Since 2008, Bloomberg has become richer, more influential, and one of the most unbending and outspoken amnesty advocates. Bloomberg’s $33 billion net worth places him as the world’s sixteenth richest man. After graduating in 1964 from Johns Hopkins University with a Bachelor of Science degree and then earning a Master of Business Education diploma from the Harvard Business School in 1966, Bloomberg launched his Wall Street career at the powerful Salomon Brothers, which along with Goldman Sachs was one of the bulge bracket investment banks that wielded vast global influence. Bloomberg quickly became a general partner. Then, abruptly in 1981, Phibro, formerly known as Philipp Brothers, bought Salomon. Bloomberg got a $10 million severance check and was cut loose. Within a few weeks, Bloomberg formed Innovative Market Systems, which later changed its name to Bloomberg L.P.

Wall Street was then and is now one of the leading advocates for more immigration. Cheap labor for the Street’s well-heeled corporate clients is a guiding business principle and one that Bloomberg quickly embraced.
After more than 10 years of successfully building Bloomberg, L.P. into a major corporate force, Bloomberg, encouraged by his Wall Street allies, left the Democratic Party, became a Republican, and in 2001, ran for New York mayor. His predecessor, Rudy Guiliani, was also a staunch amnesty advocate.

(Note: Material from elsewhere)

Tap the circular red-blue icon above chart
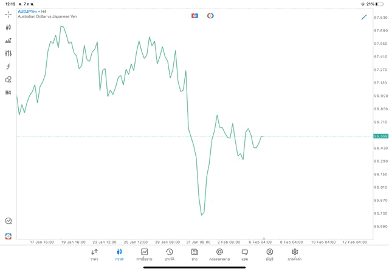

Although Bloomberg was elected just two months after the 9/11 World Trade Tower attacks that killed nearly 3,000 Americans, many of them New York residents, the mass murders didn’t open Bloomberg’s eyes to the ongoing folly of U.S. immigration policy. Bloomberg was re-elected in 2005 and, after successfully lobbying to change the term limits law, elected a third time in 2009.

During the twelve years he served as mayor, Bloomberg’s pro-immigration, pro-importing more overseas workers, and anti-enforcement positions hardened. Bloomberg made a series of public statements that showed little of the tolerance he urged at Harvard. In 2006, Bloomberg told CNN that the idea of deporting millions of illegal immigrants is a “fiction,” and that they do “a lot of jobs other people don’t seem to want to do.” Again in 2006, citing deportation as an impossibility and claiming Americans won’t do certain jobs, Bloomberg relied on worn-out deceptions to make his argument. At various times during his tenure, especially post-9/11 when Manhattan was on its heels, Bloomberg insisted that illegal immigrants didn’t present a drain on New York’s economy, a statement that on its face is false since at a minimum, aliens’ children enroll in public schools.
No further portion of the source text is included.